LONDON — A British Black Lives Matter activist is fighting for her life after being shot in the head during the early hours of Sunday morning. Sasha Johnson, a 27-year-old mother, is in critical condition after the incident, which comes amid “numerous death threats,” according to a statement from the political party she is affiliated with.
Police did not name Johnson but confirmed a woman was shot in the London borough of Southwark at around 3 a.m. Sunday “in the vicinity of a house where a party was taking place.” She was taken to a nearby hospital. Officers have appealed for witnesses to come forward.
Britain’s Taking the Initiative party announced during the weekend that “our own Sasha Johnson has sustained a gunshot wound to her head.” Describing Johnson as a “strong, powerful voice,” the group said she was known for “actively fighting for black people and the injustices that surround the black community.”
The party, which was founded last year and seeks to represent Black people and those from a working-class background, said Johnson had received several death threats before the attack. London’s Metropolitan Police Service, however, said that at present “there is nothing to suggest” the shooting in south London was targeted and linked to her activism.

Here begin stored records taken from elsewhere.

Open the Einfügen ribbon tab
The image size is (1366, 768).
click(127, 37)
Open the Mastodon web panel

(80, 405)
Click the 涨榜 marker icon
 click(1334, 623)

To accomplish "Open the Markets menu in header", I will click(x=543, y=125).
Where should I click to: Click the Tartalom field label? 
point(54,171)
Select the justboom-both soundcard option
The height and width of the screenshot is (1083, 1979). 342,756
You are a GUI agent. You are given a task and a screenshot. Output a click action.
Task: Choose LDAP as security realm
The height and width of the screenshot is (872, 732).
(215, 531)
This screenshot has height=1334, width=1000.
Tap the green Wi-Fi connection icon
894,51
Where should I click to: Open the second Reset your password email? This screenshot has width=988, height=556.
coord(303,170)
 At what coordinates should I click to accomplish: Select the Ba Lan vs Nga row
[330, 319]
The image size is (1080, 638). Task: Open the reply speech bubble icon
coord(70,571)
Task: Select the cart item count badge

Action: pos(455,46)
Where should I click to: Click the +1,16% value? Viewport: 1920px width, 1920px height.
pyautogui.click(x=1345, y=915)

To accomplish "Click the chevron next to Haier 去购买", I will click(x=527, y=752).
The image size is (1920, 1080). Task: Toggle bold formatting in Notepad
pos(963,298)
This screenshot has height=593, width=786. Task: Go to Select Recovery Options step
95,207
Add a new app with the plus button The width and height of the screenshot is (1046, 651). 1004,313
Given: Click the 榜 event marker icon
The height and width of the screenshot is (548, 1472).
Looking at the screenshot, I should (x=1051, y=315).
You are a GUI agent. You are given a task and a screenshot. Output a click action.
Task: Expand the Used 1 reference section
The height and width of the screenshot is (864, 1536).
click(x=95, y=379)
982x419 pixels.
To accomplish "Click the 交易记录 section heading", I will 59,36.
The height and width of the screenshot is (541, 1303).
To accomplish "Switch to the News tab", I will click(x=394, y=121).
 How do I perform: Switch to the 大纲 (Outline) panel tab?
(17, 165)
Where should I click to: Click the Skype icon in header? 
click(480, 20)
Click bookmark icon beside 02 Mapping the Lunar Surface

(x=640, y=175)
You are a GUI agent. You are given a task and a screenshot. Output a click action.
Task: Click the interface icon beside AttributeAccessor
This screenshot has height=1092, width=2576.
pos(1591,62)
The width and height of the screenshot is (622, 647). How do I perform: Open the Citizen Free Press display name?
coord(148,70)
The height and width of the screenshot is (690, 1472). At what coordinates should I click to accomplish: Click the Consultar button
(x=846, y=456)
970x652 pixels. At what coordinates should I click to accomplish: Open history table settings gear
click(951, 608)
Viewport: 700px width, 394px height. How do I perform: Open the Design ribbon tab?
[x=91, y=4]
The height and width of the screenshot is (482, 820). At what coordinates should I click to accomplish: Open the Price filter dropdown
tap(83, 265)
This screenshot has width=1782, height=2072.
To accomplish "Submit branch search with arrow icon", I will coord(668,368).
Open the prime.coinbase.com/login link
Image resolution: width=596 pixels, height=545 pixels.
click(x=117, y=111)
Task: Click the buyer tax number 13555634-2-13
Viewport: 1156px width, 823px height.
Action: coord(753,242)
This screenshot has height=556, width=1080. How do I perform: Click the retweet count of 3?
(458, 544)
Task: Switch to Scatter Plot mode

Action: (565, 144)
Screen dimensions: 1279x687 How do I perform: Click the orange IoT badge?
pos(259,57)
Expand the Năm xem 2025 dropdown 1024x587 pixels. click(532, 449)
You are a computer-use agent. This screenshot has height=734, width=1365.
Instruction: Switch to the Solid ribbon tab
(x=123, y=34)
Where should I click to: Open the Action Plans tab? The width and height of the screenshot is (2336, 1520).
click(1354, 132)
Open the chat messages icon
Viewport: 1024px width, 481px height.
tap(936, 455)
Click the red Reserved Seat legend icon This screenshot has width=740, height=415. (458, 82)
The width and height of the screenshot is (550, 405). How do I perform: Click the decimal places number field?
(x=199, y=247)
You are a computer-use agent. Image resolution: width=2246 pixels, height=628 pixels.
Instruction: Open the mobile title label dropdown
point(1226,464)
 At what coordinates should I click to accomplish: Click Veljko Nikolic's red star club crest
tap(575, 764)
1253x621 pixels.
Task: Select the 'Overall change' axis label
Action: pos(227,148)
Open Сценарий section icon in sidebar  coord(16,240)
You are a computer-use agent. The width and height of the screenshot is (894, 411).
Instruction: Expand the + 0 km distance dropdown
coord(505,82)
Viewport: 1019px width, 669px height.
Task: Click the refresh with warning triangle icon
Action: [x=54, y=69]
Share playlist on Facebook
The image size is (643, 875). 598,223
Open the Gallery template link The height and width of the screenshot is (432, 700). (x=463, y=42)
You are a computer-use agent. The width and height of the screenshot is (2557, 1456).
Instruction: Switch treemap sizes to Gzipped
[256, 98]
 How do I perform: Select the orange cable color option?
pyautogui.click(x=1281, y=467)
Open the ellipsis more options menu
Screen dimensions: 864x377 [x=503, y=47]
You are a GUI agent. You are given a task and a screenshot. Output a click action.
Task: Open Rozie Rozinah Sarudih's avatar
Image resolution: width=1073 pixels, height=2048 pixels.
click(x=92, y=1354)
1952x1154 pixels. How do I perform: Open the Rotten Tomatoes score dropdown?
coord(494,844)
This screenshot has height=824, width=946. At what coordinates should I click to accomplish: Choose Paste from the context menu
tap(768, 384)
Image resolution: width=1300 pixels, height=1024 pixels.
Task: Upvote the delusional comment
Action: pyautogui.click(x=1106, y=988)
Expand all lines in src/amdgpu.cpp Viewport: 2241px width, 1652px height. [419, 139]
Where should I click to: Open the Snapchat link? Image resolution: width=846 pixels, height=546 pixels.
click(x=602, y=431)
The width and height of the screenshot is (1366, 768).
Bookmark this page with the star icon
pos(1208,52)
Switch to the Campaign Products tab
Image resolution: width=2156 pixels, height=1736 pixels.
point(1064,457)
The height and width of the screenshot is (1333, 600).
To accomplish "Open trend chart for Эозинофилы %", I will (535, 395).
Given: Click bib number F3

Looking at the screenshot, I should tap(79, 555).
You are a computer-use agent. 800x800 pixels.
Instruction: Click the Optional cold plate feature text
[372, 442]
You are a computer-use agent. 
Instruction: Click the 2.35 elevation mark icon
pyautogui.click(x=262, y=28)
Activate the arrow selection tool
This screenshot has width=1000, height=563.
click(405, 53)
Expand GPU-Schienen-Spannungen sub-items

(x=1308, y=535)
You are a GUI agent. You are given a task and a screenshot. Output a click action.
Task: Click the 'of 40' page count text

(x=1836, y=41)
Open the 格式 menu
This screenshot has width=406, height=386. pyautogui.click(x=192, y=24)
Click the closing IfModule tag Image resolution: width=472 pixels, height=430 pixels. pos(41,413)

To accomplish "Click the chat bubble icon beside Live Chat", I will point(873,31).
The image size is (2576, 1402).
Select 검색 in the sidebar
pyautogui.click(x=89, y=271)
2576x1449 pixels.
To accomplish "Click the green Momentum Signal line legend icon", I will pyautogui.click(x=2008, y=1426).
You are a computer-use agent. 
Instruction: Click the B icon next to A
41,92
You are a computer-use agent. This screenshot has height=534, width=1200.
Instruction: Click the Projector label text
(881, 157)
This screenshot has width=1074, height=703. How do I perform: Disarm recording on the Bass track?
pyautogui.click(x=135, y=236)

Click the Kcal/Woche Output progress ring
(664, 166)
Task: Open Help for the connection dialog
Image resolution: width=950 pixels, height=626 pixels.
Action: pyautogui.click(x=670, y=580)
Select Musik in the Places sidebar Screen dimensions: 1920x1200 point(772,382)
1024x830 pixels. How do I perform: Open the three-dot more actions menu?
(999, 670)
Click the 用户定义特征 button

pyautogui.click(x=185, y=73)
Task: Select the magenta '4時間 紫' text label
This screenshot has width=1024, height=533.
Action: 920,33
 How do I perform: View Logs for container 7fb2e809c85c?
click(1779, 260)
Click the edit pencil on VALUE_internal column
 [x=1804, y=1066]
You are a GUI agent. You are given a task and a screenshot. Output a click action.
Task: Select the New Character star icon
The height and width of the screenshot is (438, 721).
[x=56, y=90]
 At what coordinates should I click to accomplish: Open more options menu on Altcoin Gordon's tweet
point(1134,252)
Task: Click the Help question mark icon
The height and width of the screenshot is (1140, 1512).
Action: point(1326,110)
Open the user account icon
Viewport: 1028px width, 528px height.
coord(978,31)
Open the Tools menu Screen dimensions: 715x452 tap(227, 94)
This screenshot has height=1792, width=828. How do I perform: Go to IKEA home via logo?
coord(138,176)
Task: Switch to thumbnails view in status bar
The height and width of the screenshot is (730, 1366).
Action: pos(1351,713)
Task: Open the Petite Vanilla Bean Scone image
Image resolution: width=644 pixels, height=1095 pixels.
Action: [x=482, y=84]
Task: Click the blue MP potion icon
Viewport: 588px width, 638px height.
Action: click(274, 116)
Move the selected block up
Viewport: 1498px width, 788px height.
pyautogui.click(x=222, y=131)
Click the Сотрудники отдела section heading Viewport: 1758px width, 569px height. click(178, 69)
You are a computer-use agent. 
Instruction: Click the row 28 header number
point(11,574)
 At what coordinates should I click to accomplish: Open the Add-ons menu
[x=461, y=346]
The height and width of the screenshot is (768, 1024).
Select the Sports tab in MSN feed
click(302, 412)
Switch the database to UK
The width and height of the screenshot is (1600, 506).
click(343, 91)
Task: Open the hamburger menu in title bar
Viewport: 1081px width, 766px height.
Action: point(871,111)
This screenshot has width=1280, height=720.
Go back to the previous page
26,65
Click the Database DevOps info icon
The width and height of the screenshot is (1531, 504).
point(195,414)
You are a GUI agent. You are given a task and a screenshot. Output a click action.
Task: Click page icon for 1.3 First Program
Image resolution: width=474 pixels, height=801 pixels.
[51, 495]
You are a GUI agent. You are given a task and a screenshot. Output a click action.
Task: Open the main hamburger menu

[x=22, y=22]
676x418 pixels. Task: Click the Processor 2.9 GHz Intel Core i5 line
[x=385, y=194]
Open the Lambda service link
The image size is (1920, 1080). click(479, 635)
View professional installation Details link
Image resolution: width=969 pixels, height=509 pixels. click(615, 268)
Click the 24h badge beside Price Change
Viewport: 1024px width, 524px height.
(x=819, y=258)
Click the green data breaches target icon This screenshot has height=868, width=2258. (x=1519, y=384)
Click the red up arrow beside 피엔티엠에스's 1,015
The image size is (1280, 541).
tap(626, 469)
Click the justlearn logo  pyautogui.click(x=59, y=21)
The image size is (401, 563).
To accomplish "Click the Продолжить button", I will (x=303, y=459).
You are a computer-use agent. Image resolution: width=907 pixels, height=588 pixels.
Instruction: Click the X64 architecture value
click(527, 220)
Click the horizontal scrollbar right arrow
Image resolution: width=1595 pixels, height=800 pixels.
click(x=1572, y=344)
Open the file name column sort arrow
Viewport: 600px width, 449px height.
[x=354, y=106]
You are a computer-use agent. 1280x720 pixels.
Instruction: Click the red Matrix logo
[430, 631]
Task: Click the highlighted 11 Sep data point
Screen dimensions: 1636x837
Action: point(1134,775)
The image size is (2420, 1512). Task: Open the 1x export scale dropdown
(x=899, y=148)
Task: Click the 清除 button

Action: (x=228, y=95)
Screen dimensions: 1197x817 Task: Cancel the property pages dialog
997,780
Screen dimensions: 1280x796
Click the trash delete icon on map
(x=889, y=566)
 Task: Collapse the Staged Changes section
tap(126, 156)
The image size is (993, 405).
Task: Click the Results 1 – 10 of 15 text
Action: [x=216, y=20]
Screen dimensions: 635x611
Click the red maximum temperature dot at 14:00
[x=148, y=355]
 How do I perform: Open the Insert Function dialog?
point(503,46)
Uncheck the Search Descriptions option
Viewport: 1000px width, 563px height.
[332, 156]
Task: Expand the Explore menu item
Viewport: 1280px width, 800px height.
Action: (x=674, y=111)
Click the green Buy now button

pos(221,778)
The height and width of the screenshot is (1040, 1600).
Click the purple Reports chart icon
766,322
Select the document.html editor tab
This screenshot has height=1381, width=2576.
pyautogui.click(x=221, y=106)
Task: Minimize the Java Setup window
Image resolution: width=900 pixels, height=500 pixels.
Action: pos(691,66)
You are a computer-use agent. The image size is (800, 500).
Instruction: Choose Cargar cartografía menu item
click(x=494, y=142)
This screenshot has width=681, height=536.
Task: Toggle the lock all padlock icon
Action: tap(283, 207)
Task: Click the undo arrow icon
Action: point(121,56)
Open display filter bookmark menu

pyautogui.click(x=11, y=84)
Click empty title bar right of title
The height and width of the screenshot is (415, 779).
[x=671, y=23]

“This was a shocking incident that has left a young woman with very serious injuries. Our thoughts are with her family who are being provided with support at this terribly difficult time,” Detective Chief Inspector Jimi Tele said.
Speaking to the BBC on Monday, Johnson’s friend Imarn Ayton, said she did not think the activist was the intended target, saying she believed instead that the incident was linked to a disagreement between “rival gangs.”
Labour lawmaker David Lammy described the shooting as “gut-wrenching,” while Claudia Webbe, also a Labour MP, said “all women should be safe on our streets.”
The official Twitter account of Black Lives Matter U.K. said it was shocked by the shooting of “a young mother and fearless political campaigner,” adding she was a prominent figure who had been at the forefront of marches last year as many more took to social media to offer their well wishes, using the hashtag #prayforsashajohnson.
Johnson helped organize a string of protests across Britain last summer and had been recorded speaking to crowds in the streets while wearing a stab-proof vest and camouflage print trousers.
She also helped organize the Million People March, which took place in London in August last year to protest systemic racism on British soil — despite police warnings against mass gatherings during the coronavirus outbreak.
“As a people, we’re not going to stop until we have equal rights and justice,” Johnson said at the time, adding that she hoped the movement would “empower the community to strive for better.”
Speaking to British media, Johnson told the MailOnline that she was calling for a “racial offenders register” that would see those guilty of “microaggressions” banned from living in multicultural communities and prevented from working in certain industries.
“If you live in a majority-coloured neighborhood you shouldn’t reside there because you’re a risk to those people — just like if a sex offender lived next to a school he would be a risk to those children,” she said.
In the past, Johnson has also led calls to defund the police.
In March, Johnson posted a video on an Instagram account bearing her name, showing followers that her car window had been smashed and dented.
“Just warning you guys that people are attacking activists that are speaking out,” she said. “My car has been smashed up. This is what happens as a Black woman when you come to the surface and you start to speak out.”
A vigil is due to take place outside King’s College Hospital on Monday afternoon, which organizers say will be a space for people to pray, show support and “take a stand against senseless violence.”
No arrests have yet been made in connection to the case.
In 2019, 33 people were killed as a result of gun crime according to Britain’s Office for National Statistics.
In the year ending March 2020, there were an estimated 46,000 recorded offenses involving a knife or sharp instrument in England and Wales, which Parliament has called “a persistent and worrying concern.”